Directions ▸ Reproduce exactly the line that contains "You are a computer-use" and every line after it through the end of the records below, leaving out all pictures.

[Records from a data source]

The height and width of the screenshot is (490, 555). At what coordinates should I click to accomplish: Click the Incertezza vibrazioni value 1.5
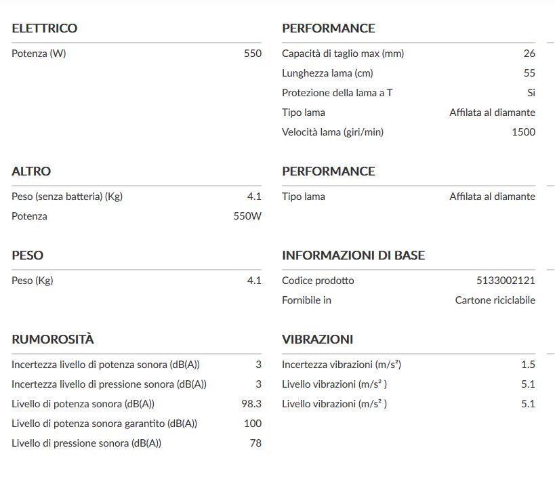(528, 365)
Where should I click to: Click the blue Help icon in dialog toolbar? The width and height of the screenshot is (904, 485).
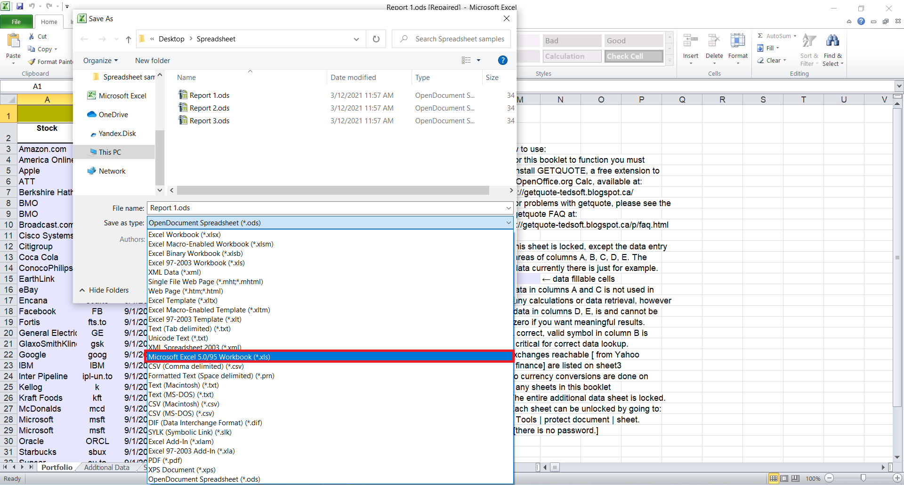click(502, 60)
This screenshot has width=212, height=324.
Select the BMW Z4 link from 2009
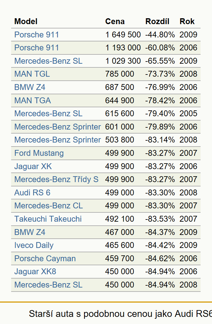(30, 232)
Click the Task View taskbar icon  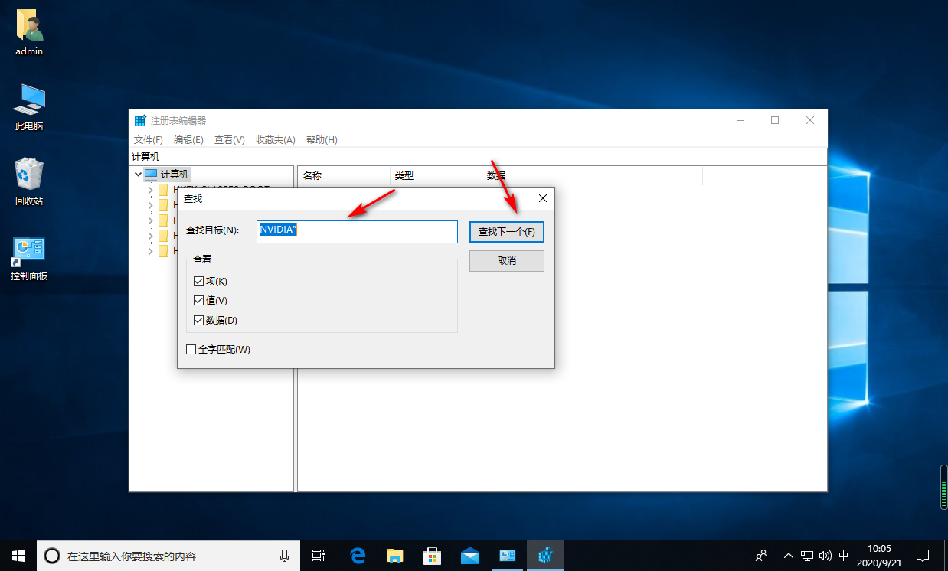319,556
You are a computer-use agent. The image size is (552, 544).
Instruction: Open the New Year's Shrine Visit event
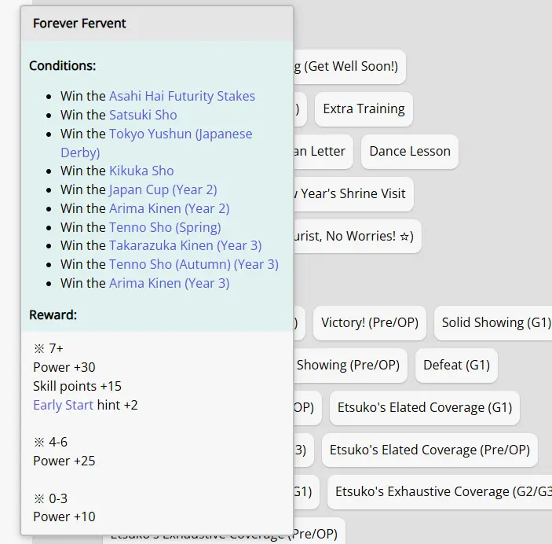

Task result ▸
You are a computer-use agent. The image size is (552, 544).
Instruction: Open the New Year's Shrine Visit event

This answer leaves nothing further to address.